O colapso dos três bancos norte-americanos Silvergate, Signature e Silicon Valley são o tema escolhido esta semana por Daniel Oliveira no seu habitual espaço de Opinião na TSF, mas o cronista começa por avisar que não irá descodificar o obscuro mundo da banca. Prefere uma "simplificação óbvia", explicando que o colapso é um dano colateral da subida rápida das taxas de juro.
"Simplificando, quando as taxas de juro sobem, os investimentos em obrigações feitos no passado e que estão em carteira perdem valor. As perdas não são imediatamente registadas no balanço. A desvalorização dessas obrigações só tem efeitos práticos se elas tiverem de ser vendidas para, por exemplo, garantir os levantamentos de depósitos. Se há uma corrida aos balcões, essas perdas revelam-se. Foi isso que aconteceu num banco especializado em startups tecnológicas", explica Daniel Oliveira.

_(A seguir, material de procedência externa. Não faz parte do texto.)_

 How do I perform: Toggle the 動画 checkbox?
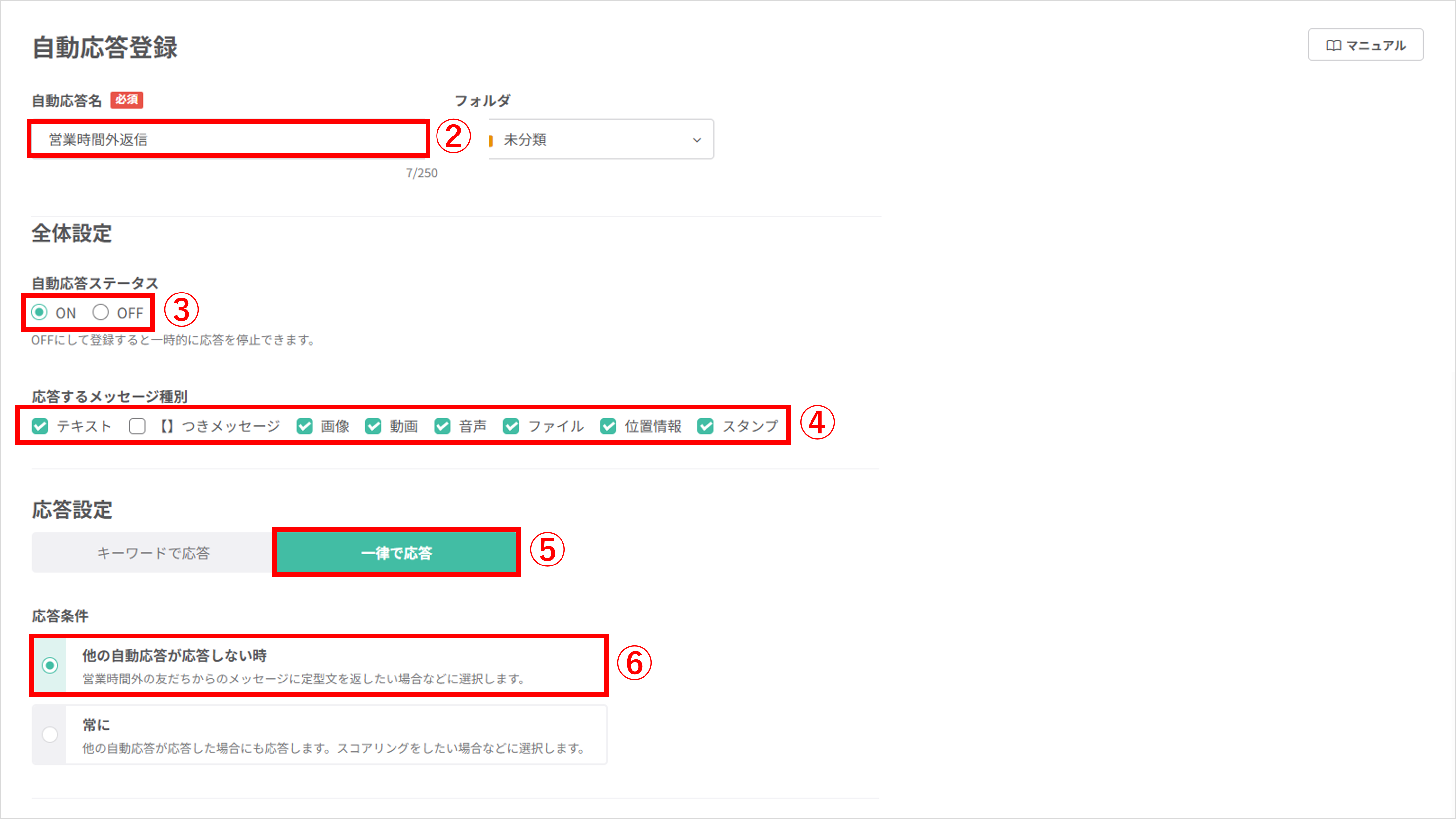tap(373, 426)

Reconhece, no entanto, que não era fácil prever o maior aumento de taxas de juro dos últimos 40 anos em versão acelerada.
"Podemos dizer, portanto, que o Banco Central Europeu e a reserva norte-americana estão a ser bastante imprudentes ao aumentar os juros a este ritmo. Não falta quem o esteja a dizer, aliás, há algum tempo", afirma o jornalista.

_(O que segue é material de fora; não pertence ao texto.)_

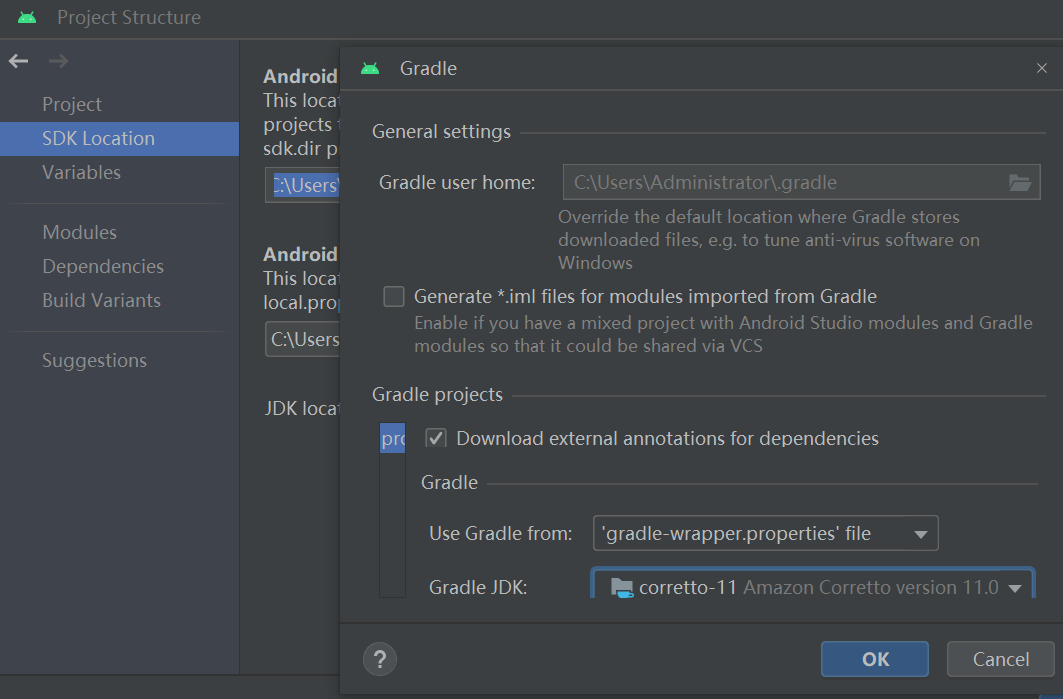Enable Generate *.iml files checkbox
Screen dimensions: 1063x699
pyautogui.click(x=395, y=297)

Sem saber se estes bancos serão apenas as primeiras vítimas e se vai, ou não, haver contágio, Daniel Oliveira não tem dúvidas de que a queda de um banco com a dimensão do Credit Suisse seria, seguramente, "um tiro no porta-aviões".
"O governo suíço tentou travar a tragédia com a sua compra pelo banco UBS, mas os mercados não reagiram bem. Nos EUA as autoridades também foram rápidas a reagir. O Tesouro e a Reserva Federal anunciaram que iriam garantir os depósitos na íntegra, além do limite de 250 mil dólares segurados pelo Fundo de Garantia de Depósitos FDIC. Como não estou limitado por dogmas ideológicos contra a intervenção do Estado na economia e na finança - pode ser na banca, em companhia aéreas, casas devolutas e preço dos alimentos, desde que seja absolutamente necessário -, não tenho de fazer contorcionismo nos meus princípios. Cabe ao Estado garantir a confiança no sistema para que ele não colapse. Claro que, para isso, seria bom que começasse a regular a banca e não apenas a salvá-la, mas esse é outro debate", sublinha o cronista.

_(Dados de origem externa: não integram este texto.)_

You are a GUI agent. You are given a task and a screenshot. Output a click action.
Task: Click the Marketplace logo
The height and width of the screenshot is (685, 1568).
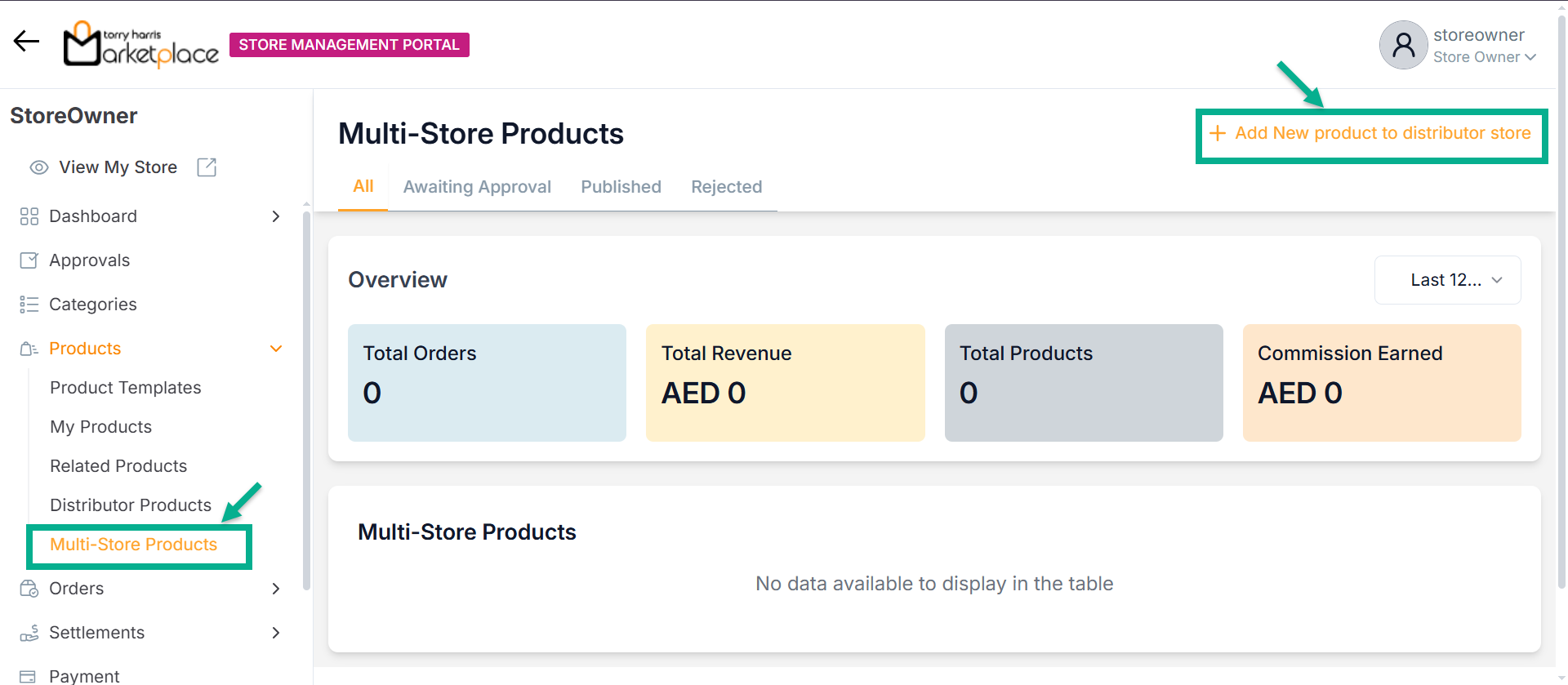click(x=141, y=44)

Para Daniel Oliveira, o senão destas ações é um risco moral que desresponsabiliza os depositantes de serem cautelosos, sabendo que o Estado, no fim," põe sempre a mão por baixo", transformando os contribuintes em "eternos fiadores".
"As duas novidades nesta intervenção é que a Reserva Federal fez saber que emprestará dinheiro aos bancos pressionados pela necessidade de devolver os depósitos que lhes foram confiados com taxas de juro baixas e que aceita como colateral, em troca desta cedência de liquidez, obrigações pelo seu valor original de compra não desvalorizada, como foi pela subida das taxas de juro. O mais interessante foi mesmo ver a Goldman Sachs a retirar publicamente o seu apelo para uma subida das taxas de juro por parte da Reserva Federal. Enquanto elas sobem desembestadas e rebentam com a economia e com a classe média ser afetar a banca, tudo bem. Não há alternativa como todas as receitas que nos impõem através do domínio que têm sobre bancos centrais falsamente independentes, mas quando belisca os que mandam, pede-se uma pausa", afirma.
Caso a crise alastre ao resto da banca, Daniel Oliveira acredita que será para parar o aumento das taxas de juro.
"Se, pelo contrário, o contágio tiver sido contido pela intervenção do soberano, é para voltar ao ritmo anterior porque, afinal de contas, é só a vida das pessoas que está a ir para o charco. Por agora, o Banco Central Europeu não está convencido. Se ainda não partiu, continuemos. Aprendemos com a crise de 2009 que as autoridades europeias são como São Tomé: só abandonam os seus dogmas quando o desastre é bem visível. Mais depressa exigirão nova austeridade aos Estados do que reconhecerão que a receita que impõem não está a resultar. Não que a senhora Lagarde tenha de se preocupar", considera Daniel Oliveira.
O cronista acredita que, quando tudo correr mal, os eleitores vão vingar-se nos respetivos governos e Lagarde continuará a confirmar que o "princípio de Peter está errado": "É possível continuar a progredir numa carreira muito para lá do limite da incompetência", remata.